+++ Records for the task
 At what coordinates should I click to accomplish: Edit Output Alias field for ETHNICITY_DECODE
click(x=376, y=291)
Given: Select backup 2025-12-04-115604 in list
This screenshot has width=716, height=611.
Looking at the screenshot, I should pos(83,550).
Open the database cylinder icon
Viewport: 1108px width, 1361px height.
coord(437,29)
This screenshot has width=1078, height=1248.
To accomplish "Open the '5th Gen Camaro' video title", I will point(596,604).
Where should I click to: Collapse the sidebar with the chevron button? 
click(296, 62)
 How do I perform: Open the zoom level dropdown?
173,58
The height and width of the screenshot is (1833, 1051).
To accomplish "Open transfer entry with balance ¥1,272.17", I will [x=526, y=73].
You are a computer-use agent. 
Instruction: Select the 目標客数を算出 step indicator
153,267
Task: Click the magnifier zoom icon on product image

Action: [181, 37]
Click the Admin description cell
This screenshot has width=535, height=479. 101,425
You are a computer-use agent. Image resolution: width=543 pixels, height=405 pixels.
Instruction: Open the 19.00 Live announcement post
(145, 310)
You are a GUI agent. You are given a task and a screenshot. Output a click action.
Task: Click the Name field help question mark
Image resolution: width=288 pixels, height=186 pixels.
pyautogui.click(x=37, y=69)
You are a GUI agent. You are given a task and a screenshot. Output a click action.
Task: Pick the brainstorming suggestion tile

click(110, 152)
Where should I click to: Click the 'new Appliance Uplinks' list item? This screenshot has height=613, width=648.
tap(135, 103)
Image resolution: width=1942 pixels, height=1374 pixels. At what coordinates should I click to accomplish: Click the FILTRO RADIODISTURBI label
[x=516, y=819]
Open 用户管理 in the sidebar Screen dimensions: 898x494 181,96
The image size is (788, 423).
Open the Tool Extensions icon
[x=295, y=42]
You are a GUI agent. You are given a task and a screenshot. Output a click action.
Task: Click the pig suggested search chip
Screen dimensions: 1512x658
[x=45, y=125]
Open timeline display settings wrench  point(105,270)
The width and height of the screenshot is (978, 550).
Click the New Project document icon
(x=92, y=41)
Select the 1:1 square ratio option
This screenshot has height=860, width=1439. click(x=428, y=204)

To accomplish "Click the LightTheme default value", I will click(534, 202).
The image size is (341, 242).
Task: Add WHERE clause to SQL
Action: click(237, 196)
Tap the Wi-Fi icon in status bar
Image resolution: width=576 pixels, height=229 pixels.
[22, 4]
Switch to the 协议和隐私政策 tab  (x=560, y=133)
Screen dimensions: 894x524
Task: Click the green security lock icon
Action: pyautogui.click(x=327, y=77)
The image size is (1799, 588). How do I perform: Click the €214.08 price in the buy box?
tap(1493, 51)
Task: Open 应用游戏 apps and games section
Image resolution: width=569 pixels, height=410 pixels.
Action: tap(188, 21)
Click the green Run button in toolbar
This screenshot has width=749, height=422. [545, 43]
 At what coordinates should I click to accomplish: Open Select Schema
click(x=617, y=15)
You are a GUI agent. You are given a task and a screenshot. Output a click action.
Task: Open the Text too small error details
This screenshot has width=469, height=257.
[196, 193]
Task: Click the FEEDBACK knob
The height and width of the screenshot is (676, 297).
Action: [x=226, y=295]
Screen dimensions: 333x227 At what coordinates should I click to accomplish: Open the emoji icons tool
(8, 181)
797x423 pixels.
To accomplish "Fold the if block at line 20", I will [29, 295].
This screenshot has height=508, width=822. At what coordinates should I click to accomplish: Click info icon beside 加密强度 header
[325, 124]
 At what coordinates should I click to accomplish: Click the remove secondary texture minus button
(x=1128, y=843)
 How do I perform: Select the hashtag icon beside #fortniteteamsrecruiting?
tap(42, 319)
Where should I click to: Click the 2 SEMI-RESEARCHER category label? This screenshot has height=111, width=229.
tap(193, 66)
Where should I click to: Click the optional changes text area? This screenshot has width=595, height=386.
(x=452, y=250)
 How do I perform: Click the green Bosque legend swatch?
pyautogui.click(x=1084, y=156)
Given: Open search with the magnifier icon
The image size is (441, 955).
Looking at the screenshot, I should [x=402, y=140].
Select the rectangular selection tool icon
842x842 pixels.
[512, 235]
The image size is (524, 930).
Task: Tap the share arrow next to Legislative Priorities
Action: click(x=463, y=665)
++++++
§ Exercise requirements
Copy the listing lines from the start through the line containing "I will point(596,604).", inclusive.

§ Exercise response
 At what coordinates should I click to accomplish: Edit Output Alias field for ETHNICITY_DECODE
click(x=376, y=291)
Given: Select backup 2025-12-04-115604 in list
This screenshot has width=716, height=611.
Looking at the screenshot, I should pos(83,550).
Open the database cylinder icon
Viewport: 1108px width, 1361px height.
coord(437,29)
This screenshot has width=1078, height=1248.
To accomplish "Open the '5th Gen Camaro' video title", I will point(596,604).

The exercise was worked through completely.